On a completely (or at least mostly) unrelated question . . . . how do you charge the Baofeng on the road? I don't own one, but only because I understood that there was no good solution for charging them without 110v.
 
On a completely (or at least mostly) unrelated question . . . . how do you charge the Baofeng on the road? I don't own one, but only because I understood that there was no good solution for charging them without 110v.
I have a 12va adapter charging base I can drop them into. Picked it up on Amazon along with a similar setup to charge the batteries for my Nikon (good commo and photography are a requirement for me). Found both on Amazon for not much money, both were hand made in China by the best artesianal labor found for $0.10 a day. (Ok the last part is a snarky joke, but the rest is true)
 
I generally dislike bothering folks who listen to repeater frequencies with my vehicle to vehicle banter while traveling, so I advocate using simplex.

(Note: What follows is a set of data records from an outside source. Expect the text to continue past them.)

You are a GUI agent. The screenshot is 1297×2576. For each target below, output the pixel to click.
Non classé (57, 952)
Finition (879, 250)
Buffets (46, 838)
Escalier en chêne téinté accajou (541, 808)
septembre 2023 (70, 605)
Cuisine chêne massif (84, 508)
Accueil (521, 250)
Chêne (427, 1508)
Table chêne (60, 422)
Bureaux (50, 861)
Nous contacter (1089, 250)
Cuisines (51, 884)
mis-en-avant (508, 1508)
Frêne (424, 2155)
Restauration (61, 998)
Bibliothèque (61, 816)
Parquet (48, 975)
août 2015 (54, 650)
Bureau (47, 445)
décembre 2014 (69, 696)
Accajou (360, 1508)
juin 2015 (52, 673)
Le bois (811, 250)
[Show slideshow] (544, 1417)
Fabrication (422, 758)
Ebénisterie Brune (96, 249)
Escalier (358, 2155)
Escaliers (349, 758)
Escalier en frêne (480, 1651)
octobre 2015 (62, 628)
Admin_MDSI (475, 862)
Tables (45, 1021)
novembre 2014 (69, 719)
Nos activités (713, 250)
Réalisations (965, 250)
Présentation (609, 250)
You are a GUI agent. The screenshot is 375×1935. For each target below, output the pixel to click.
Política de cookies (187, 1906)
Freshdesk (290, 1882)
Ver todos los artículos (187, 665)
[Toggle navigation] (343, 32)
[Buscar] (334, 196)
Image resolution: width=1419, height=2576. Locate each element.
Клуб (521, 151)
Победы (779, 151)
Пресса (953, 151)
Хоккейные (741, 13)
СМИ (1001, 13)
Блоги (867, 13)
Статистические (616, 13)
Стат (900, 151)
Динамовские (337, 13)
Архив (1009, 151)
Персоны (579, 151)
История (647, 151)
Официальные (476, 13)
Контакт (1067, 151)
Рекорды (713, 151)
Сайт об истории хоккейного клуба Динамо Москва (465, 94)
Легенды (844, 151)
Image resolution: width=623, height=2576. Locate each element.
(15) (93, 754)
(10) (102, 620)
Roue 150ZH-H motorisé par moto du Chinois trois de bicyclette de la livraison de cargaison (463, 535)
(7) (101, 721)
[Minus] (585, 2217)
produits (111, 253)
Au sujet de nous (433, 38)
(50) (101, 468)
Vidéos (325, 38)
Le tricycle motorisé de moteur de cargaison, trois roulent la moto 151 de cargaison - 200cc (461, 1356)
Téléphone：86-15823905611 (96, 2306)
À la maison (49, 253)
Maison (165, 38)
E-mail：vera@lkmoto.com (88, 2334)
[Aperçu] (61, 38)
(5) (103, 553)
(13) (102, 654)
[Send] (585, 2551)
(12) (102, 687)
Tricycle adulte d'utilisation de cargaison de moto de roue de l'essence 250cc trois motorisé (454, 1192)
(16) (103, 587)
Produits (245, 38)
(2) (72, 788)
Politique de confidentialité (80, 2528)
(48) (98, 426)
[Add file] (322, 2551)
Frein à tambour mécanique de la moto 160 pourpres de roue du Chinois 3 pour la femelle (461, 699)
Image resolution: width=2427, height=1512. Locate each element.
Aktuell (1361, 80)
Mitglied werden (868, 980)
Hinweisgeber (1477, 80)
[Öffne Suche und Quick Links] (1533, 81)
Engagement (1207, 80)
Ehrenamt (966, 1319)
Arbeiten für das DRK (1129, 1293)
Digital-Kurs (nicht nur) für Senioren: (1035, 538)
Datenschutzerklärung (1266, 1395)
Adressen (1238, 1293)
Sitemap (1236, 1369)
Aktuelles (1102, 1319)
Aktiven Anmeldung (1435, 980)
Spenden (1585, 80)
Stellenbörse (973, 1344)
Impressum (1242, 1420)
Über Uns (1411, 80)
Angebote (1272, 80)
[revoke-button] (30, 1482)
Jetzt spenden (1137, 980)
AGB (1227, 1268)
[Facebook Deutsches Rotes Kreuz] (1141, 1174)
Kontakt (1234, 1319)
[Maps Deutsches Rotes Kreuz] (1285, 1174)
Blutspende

If I'm talking to someone way outside my range, and a repeater is the only way, then I'll use them
 
Since I am now out of my old neighborhood, SoCal, where I knew many repeaters by freq, and usually travelling across south TX and the hill country, I am not really getting on the air anymore. I have a Baofang in my truck, but it's dead on simplex around here, and not many repeaters at all. It would be nice to have civilized contact as a change from CB.

WUZombies, a couple questions: Did you have the simplex sticker made or buy it somewhere? I like the idea. Also, are you actively calling on simplex, or just monitoring and responding to traffic?
 
Since I am now out of my old neighborhood, SoCal, where I knew many repeaters by freq, and usually travelling across south TX and the hill country, I am not really getting on the air anymore. I have a Baofang in my truck, but it's dead on simplex around here, and not many repeaters at all. It would be nice to have civilized contact as a change from CB.

WUZombies, a couple questions: Did you have the simplex sticker made or buy it somewhere? I like the idea. Also, are you actively calling on simplex, or just monitoring and responding to traffic?
I found one on Cafe Press.

Depends on my mood, often simply monitoring, sometimes checking on frequency. Sometimes I'll run a smart scan that the Yaesu does to find active frequencies.

For group use we stick to simplex on an "off" frequency unless we need to bounce a repeater due to terrain or distance, but even when running simplex for the group I'll use the other radio for that and scan on the "big" radio.
 
Thx. Yeah, I have used simplex for group trail comms for years, and it works well, but now I am meeting new folks here, and not as many are licensed. Work in progress to get more to use ham radio. I was first introduced to it on a club run and was impressed by the clarity of FM, and when I saw a simplex QSO of over 60 miles, I knew I needed to get my license.